§ **PASSAGE PROVIDED**
──────────

Canada’s proved natural gas reserves are estimated to be 87 trillion cubic feet (Tcf) as of January 2024.24 Most of these reserves are found in the Western Canadian Sedimentary Basin (WCSB). Natural gas reserves are also present in other regions of Canada, such as offshore fields off the eastern coast of Newfoundland and Nova Scotia, the Arctic region, and the Pacific coast. In March 2016, the Canadian Energy Regulator published a study on the Liard Basin located in northwest Canada that spans the borders of British Columbia, Yukon, and the Northwest Territories. The study found that it contains 219 Tcf of marketable unconventional natural gas, making it the world’s ninth-largest shale gas resource.

Canada is the world’s fifth-largest natural gas producer, following the United States, Russia, Iran, China, and Qatar, and produced 6.6 Tcf of dry natural gas in 2022.25 Most natural gas production in Canada takes place in the WCSB, mainly concentrated in British Columbia and Alberta, which accounted for 98.7% of the total output in 2022.

Natural gas production in Canada increased from 5.8 Tcf in 2012 to 6.6 Tcf in 2022, despite a decline in the number of wells drilled. The productivity of individual wells increased because of technological advancements in horizontal drilling and hydraulic fracturing.26

Natural gas consumption in Canada has increased by an average of 2% per year between 2012 and 2022. Natural gas consumption was 4.6 Tcf in 2022; 32% was used by industry, 27% by residential customers, and 26% by commercial and public services. Natural gas consumption is highest in Alberta (44%), followed by Ontario (30%), and British Columbia (BC) (9%).27

Canada currently has eight LNG export projects in different stages of development. Together, these projects have a potential production capacity of 2.5 Tcf of LNG. Although most export projects are in British Columbia, one export project has been proposed that includes Newfoundland and Labrador. Canada also has four LNG liquefaction plants and two LNG import plants that serve the domestic market, although most of them operate at low volumes. LNG Canada in Kitimat (BC) is set to become Canada’s first large-scale LNG export facility, and it has a target to start exporting by 2025. Most of the other projects will begin operations between 2027 and 2030.28

The NOVA Inventory Transfer (NIT) is a pricing point for natural gas produced in the WCSB. It’s a trading hub in Alberta linked to several export markets and storage facilities. Other reference points include Dawn, Ontario, and Station 2 on the Enbridge BC Pipeline. The Canada Energy Regulator (CER) has approved many natural gas pipeline projects in the last five years, including Nova Gas Transmission Ltd. System’s projects to add capacity in key areas. Westcoast Energy has also proposed upgrades to its Enbridge BC Pipeline because of growing BC production. In late October 2023, TC Energy announced that it had completed construction of the Coastal GasLink earlier that month.29,30

New natural gas-fired power plants in Canada are replacing coal-fired plants. The Canadian government has pledged to phase out coal use for power generation by 2030. In its place, 18 natural gas-fired facilities are in the planning and approval stages, and four are currently under construction. These facilities include the Suncor Oilsands Cogeneration Base Plant with a power generation capacity of 800 megawatts (MW), ATCO Strathcona Cogeneration Plant in Alberta (116 MW), and the Great Plains Power Station in Saskatchewan (360 MW).

──────────

§ **STORED ROWS**

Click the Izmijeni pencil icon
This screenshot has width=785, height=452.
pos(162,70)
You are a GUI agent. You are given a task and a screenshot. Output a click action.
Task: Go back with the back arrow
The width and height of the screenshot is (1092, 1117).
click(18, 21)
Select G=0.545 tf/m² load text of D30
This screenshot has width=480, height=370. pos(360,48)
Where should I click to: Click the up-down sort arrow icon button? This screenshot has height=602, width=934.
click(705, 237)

──────────

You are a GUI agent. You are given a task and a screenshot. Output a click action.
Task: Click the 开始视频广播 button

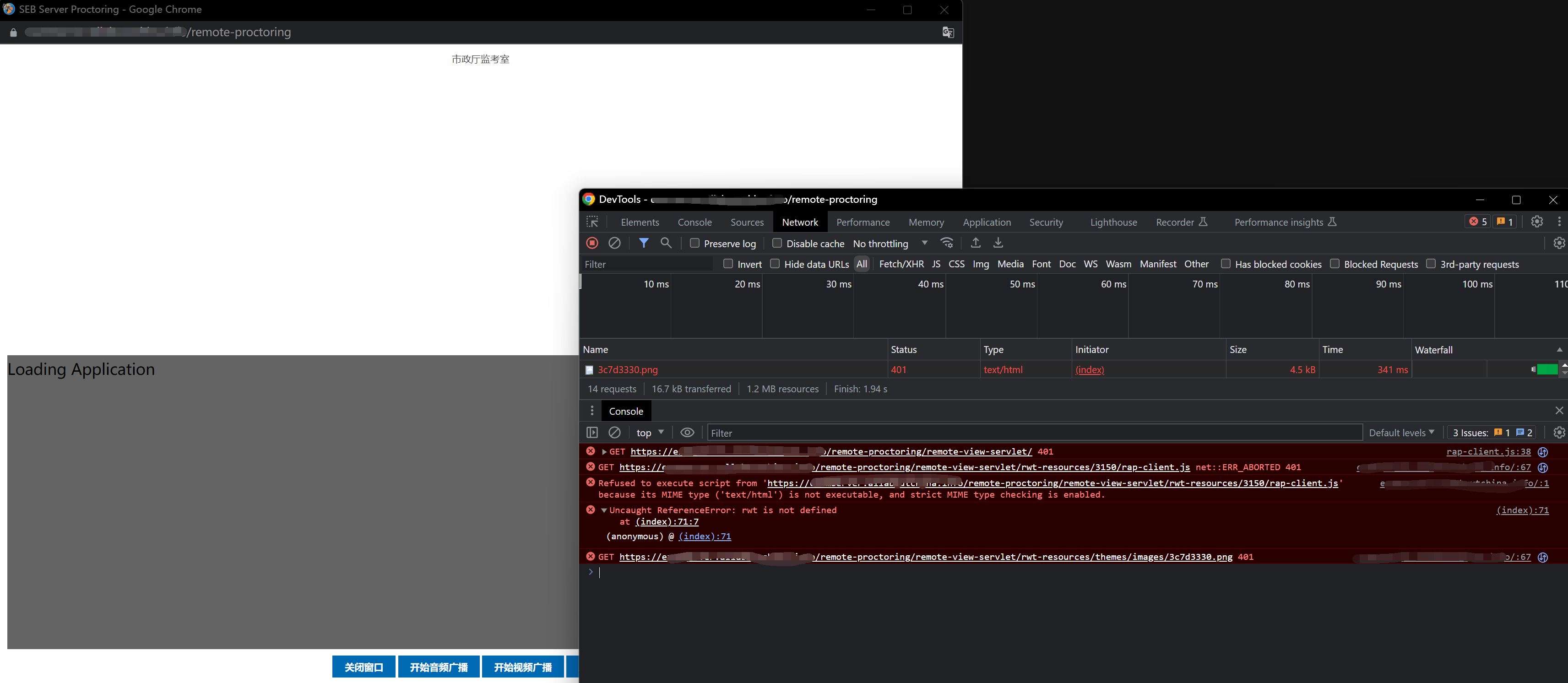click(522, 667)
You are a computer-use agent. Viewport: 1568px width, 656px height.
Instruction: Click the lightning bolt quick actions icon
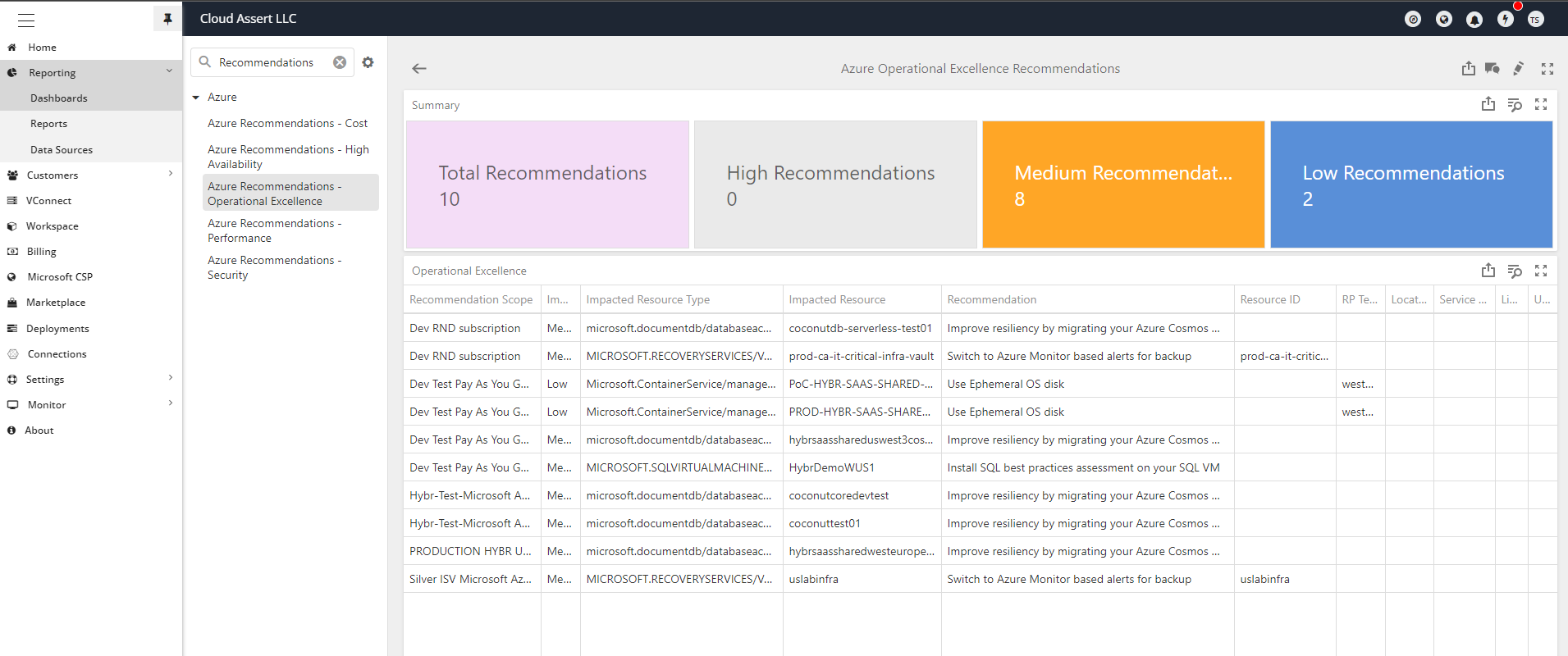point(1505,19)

──────────

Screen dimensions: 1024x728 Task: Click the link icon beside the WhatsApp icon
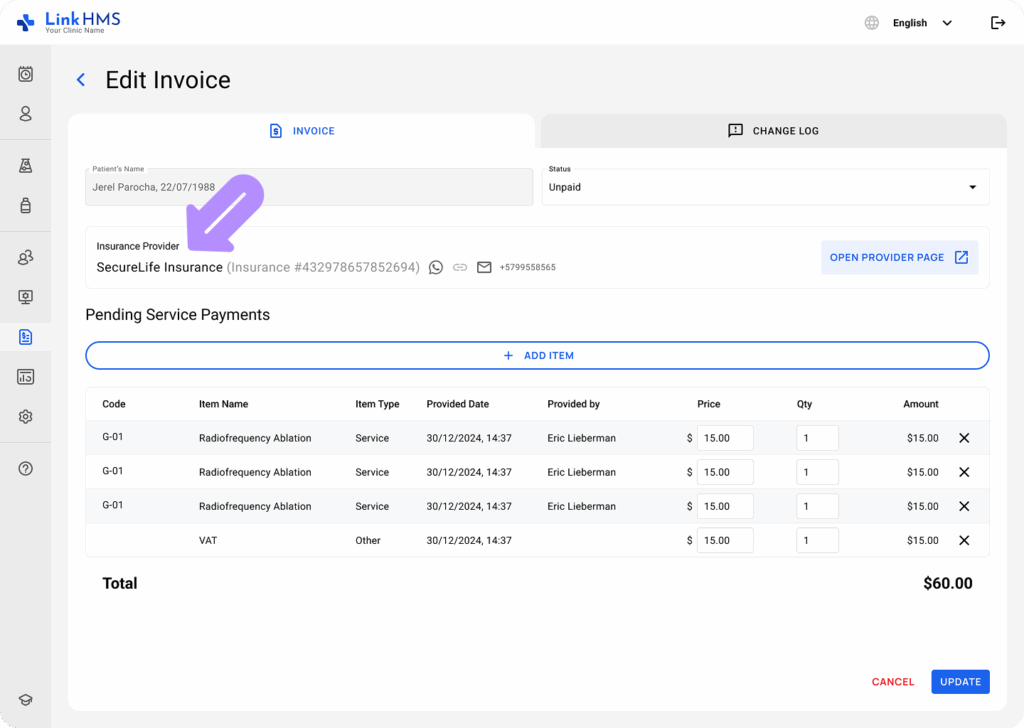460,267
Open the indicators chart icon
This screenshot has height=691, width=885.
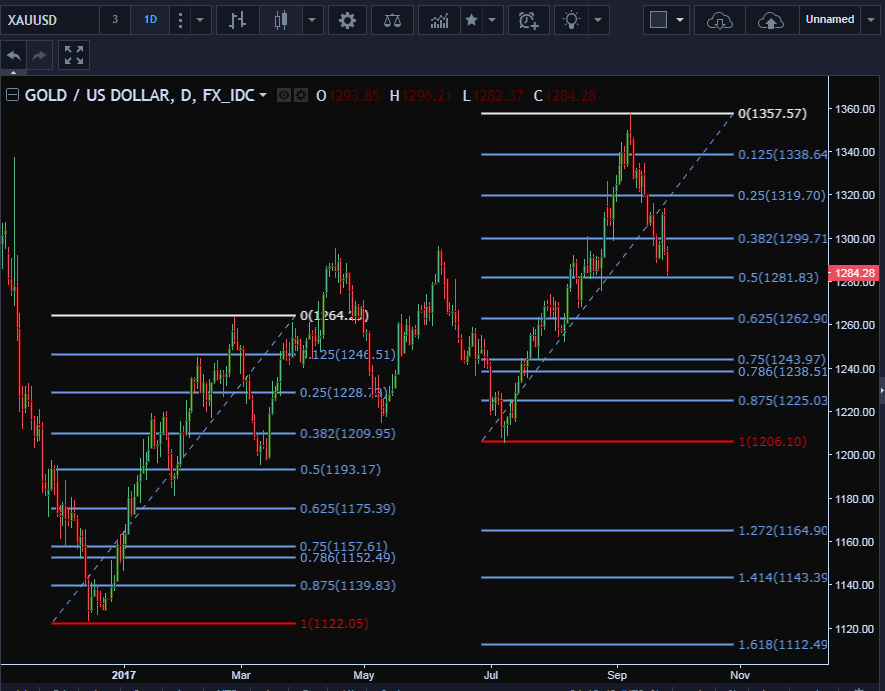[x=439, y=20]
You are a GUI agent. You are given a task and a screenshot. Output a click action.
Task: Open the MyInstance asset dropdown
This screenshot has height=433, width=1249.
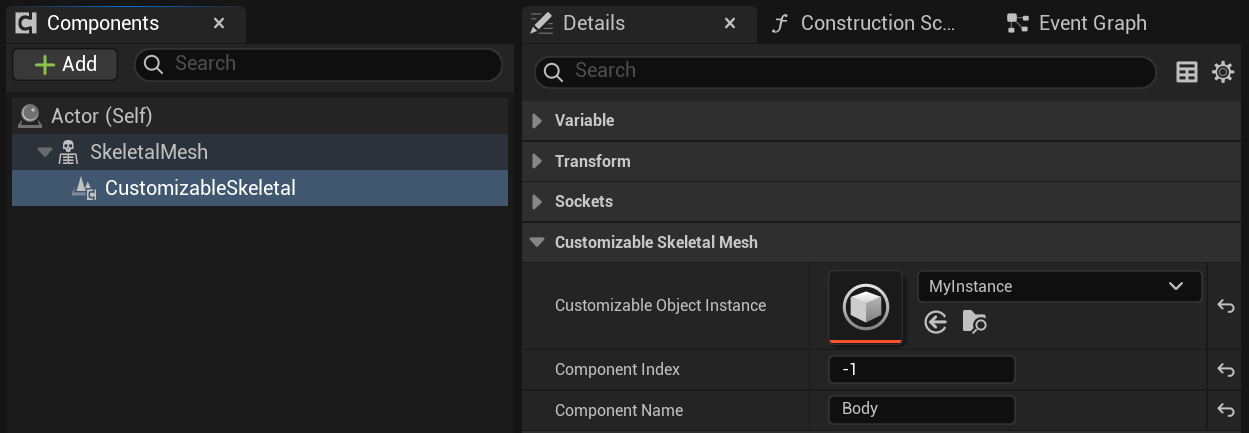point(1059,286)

──────────

§ **EXERCISES TO COMPLETE**
(A) Retype the part of the passage on Canada's natural gas that begins at the words "Canada is the" and stops after "output in 2022.".
(B) Translate this sentence from the passage on Canada's natural gas into Spanish: "The Canadian government has pledged to phase out coal use for power generation by 2030."

§ **EXPECTED RESPONSES**
(A)
Canada is the world’s fifth-largest natural gas producer, following the United States, Russia, Iran, China, and Qatar, and produced 6.6 Tcf of dry natural gas in 2022.25 Most natural gas production in Canada takes place in the WCSB, mainly concentrated in British Columbia and Alberta, which accounted for 98.7% of the total output in 2022.

(B) El gobierno canadiense se ha comprometido a eliminar gradualmente el uso del carbón para la generación de electricidad para 2030.